Elements of R programming

R is a language and environment for statistical computing and graphics. R provides a wide variety of statistical (linear and nonlinear modeling, classical statistical tests, time-series analysis, classification, clustering, …) and graphical techniques, and is highly extensible.

It was designed by Ross Ihaka and Robert Gentleman at the University of Auckland, New Zealand, and is currently developed by the R Development Core Team. R programming language is an implementation of the S programming language. One of R’s strengths is the ease with which well-designed publication-quality plots can be produced, including mathematical symbols and formulae where needed. Great care has been taken over the defaults for the minor design choices in graphics, but the user retains full control. R is available as Free Software i.e open source. It compiles and runs on a wide variety of UNIX platforms and similar systems (including FreeBSD and Linux), Windows and macOS.

The R environment

R is an integrated suite of software facilities for data manipulation, calculation, and graphical display.

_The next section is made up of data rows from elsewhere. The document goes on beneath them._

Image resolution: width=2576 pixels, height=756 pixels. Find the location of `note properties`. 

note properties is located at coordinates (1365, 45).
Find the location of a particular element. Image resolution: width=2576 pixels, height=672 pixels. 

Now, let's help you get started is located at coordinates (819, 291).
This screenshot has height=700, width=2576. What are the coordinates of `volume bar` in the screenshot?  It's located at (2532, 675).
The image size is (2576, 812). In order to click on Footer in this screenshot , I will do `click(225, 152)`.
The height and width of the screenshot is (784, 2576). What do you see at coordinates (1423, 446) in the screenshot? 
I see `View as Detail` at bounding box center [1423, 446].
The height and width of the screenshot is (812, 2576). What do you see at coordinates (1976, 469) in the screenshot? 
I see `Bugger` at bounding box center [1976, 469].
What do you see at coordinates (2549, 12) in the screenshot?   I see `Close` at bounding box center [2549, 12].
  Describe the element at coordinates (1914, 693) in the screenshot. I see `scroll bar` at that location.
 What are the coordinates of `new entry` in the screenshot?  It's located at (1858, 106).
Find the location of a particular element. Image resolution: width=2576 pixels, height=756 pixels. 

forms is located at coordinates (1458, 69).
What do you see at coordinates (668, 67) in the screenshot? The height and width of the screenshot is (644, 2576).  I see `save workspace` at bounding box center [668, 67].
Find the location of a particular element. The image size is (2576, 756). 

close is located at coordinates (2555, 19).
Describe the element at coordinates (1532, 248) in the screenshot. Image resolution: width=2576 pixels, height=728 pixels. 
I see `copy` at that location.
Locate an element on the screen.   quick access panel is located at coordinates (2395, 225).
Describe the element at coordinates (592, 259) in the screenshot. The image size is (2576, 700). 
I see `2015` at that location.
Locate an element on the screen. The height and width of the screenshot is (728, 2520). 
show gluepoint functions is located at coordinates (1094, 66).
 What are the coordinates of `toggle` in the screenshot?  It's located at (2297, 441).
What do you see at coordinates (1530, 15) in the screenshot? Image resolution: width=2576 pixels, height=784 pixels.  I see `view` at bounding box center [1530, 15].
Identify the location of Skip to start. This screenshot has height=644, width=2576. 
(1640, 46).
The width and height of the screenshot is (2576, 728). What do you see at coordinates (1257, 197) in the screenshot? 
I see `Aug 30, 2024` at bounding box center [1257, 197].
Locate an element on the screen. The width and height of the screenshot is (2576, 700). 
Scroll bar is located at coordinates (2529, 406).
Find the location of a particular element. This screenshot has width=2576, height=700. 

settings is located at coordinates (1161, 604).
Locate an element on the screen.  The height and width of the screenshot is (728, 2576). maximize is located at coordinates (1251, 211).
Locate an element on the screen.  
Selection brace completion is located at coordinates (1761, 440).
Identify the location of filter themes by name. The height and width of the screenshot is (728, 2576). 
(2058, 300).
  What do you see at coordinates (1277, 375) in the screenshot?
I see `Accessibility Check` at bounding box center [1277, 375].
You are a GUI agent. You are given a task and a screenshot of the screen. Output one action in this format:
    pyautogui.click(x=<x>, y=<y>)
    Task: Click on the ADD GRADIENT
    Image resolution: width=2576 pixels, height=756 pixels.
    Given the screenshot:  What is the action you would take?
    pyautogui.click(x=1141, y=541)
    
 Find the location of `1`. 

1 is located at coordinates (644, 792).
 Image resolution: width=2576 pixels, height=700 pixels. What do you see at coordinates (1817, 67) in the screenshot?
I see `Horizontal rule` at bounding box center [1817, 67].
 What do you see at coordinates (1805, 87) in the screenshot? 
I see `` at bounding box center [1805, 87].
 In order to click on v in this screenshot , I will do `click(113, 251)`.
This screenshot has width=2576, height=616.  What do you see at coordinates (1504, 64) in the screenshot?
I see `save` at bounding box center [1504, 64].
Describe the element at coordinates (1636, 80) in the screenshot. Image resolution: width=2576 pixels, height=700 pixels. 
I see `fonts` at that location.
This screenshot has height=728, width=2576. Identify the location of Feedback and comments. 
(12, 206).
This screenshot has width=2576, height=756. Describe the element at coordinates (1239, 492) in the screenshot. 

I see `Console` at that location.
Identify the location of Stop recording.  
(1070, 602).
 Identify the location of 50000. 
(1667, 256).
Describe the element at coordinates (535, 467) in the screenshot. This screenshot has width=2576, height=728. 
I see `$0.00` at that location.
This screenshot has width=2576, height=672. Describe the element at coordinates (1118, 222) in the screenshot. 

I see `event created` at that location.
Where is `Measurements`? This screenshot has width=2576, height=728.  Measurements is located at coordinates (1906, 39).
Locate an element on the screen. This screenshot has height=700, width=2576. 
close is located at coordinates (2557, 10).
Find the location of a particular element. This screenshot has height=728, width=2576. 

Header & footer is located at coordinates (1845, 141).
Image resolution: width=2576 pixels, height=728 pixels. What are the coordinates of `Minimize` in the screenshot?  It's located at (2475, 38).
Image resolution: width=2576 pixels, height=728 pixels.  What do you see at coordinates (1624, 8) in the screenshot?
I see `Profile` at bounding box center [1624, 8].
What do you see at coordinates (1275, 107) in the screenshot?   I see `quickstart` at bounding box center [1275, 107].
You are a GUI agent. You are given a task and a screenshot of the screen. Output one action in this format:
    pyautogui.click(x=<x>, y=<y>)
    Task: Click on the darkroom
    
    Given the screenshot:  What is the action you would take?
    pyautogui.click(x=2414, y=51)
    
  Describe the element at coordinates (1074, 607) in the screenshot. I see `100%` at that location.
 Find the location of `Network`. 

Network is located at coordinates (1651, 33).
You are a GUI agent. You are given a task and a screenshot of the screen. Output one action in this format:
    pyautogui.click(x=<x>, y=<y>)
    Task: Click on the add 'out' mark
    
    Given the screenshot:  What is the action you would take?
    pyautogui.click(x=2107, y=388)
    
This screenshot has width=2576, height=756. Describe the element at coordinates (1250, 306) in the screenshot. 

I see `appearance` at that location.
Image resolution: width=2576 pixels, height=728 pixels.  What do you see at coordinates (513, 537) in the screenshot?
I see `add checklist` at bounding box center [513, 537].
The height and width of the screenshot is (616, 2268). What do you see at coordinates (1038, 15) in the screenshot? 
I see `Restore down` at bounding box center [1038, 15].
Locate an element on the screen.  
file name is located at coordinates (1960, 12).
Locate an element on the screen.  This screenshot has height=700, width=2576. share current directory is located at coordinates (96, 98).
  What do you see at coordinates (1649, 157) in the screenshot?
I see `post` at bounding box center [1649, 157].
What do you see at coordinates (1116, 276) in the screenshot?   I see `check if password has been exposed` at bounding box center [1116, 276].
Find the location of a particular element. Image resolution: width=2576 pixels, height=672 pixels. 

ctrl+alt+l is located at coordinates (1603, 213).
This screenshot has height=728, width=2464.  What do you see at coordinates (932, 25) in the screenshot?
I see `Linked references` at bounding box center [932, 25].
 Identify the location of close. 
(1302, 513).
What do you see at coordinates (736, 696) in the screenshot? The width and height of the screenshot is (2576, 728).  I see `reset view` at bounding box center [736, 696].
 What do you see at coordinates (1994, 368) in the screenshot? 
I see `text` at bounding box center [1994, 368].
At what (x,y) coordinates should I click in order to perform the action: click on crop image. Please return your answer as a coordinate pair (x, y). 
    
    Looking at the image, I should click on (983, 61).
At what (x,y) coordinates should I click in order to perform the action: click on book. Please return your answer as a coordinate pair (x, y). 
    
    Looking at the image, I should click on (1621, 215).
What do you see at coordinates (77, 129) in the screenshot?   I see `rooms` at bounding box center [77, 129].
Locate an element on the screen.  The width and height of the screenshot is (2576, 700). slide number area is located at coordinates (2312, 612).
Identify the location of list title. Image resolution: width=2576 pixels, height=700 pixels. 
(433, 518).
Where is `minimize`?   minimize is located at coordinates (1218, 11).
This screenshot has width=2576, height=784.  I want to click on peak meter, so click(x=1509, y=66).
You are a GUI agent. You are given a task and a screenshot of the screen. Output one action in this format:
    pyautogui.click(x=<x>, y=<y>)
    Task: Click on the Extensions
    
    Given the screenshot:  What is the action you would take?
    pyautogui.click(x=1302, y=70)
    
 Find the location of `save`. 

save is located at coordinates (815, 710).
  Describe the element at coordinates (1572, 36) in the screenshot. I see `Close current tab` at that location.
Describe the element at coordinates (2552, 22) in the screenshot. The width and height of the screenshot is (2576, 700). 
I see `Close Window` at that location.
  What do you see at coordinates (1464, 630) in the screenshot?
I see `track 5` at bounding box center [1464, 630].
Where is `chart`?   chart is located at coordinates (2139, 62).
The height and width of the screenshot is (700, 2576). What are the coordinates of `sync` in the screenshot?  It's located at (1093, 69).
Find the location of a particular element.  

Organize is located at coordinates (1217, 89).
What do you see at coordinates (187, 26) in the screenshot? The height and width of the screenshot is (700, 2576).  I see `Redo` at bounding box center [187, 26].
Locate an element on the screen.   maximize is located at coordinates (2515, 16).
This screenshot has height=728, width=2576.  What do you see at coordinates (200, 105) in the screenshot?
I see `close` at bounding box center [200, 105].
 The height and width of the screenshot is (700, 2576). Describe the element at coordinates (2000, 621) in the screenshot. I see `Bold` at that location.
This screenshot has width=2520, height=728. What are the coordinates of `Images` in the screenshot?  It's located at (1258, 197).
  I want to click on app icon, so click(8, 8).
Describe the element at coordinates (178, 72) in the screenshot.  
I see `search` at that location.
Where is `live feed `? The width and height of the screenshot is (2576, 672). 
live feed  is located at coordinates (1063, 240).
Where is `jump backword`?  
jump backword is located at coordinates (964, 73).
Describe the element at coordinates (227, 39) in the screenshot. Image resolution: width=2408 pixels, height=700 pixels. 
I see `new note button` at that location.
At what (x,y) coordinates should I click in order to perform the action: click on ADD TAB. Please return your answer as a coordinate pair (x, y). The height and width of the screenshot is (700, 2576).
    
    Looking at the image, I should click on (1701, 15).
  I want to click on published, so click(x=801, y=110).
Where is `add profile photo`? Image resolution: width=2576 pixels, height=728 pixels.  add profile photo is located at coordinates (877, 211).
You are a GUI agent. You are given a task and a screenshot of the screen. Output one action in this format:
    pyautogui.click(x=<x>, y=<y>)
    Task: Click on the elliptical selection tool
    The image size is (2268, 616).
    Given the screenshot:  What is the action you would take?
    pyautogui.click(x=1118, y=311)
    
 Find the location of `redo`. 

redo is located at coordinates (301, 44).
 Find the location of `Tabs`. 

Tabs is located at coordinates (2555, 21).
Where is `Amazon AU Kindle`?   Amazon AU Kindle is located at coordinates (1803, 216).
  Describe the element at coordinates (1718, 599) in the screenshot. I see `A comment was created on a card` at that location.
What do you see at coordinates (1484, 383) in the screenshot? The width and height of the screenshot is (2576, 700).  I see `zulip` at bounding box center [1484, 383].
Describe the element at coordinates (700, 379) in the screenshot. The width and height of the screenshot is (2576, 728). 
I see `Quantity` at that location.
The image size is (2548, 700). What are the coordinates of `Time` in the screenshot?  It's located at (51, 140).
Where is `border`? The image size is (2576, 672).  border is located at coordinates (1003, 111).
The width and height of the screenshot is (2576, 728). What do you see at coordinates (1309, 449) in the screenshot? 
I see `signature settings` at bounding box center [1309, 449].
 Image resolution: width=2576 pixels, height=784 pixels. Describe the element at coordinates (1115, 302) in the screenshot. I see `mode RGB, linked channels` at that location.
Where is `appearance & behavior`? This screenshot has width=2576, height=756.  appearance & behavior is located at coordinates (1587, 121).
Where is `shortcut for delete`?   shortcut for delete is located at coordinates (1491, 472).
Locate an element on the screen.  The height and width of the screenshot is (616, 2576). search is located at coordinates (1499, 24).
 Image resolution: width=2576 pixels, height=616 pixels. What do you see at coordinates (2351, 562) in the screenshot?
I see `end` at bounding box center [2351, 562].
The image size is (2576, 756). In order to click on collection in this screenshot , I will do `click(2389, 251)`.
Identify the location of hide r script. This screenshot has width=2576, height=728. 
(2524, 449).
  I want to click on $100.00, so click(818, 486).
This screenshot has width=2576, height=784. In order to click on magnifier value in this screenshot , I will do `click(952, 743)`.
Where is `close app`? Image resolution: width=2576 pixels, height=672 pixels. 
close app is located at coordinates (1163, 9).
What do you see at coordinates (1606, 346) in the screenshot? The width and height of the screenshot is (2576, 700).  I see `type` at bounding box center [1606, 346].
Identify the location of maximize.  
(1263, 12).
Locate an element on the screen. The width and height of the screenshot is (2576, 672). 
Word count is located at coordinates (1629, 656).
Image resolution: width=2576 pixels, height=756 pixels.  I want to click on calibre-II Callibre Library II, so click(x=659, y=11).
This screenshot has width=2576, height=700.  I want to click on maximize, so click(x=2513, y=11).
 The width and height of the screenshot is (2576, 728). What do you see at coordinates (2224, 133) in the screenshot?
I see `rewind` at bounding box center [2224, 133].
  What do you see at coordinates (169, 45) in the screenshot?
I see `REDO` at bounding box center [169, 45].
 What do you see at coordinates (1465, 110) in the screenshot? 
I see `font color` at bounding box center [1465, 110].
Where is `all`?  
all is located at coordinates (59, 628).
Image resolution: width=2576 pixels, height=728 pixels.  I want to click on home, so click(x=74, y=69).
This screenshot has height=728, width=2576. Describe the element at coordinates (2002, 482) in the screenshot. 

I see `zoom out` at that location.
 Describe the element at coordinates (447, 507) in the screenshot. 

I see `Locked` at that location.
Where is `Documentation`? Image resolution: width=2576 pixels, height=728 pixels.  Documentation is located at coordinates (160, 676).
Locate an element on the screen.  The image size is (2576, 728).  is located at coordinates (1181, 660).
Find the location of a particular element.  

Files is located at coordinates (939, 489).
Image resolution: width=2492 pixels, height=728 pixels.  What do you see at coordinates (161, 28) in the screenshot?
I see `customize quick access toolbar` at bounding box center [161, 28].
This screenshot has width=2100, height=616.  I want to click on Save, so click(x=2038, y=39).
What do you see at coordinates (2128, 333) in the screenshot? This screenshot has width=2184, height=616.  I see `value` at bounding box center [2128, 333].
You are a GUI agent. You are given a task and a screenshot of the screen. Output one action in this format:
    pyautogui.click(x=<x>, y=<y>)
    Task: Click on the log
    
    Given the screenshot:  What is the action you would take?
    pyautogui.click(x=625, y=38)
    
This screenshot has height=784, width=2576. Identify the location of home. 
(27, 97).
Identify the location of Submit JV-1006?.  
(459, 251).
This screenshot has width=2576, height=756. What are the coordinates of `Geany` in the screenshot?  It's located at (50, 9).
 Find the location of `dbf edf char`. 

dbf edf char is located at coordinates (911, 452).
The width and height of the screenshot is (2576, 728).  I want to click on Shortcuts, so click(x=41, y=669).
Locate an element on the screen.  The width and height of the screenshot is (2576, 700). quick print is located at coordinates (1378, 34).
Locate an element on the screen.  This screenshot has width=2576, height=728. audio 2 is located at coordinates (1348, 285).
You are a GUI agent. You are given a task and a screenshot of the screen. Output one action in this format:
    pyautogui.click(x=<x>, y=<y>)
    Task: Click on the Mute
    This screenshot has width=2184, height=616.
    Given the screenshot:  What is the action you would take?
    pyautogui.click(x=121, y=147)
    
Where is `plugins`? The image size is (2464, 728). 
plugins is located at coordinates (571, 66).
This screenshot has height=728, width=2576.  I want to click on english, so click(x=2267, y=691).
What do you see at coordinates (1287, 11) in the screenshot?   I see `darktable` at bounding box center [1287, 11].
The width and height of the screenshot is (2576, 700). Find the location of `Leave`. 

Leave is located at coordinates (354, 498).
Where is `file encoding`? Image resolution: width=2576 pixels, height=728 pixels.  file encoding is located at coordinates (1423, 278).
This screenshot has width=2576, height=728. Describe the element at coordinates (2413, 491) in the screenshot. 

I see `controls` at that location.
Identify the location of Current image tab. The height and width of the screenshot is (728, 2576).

It includes

an effective data handling and storage facility,
a suite of operators for calculations on arrays, in particular matrices,
a large, coherent, integrated collection of intermediate tools for data analysis,
graphical facilities for data analysis and display either on-screen or on hardcopy, and
a well-developed, simple, and effective programming language which includes conditionals, loops, user-defined recursive functions, and input and output facilities.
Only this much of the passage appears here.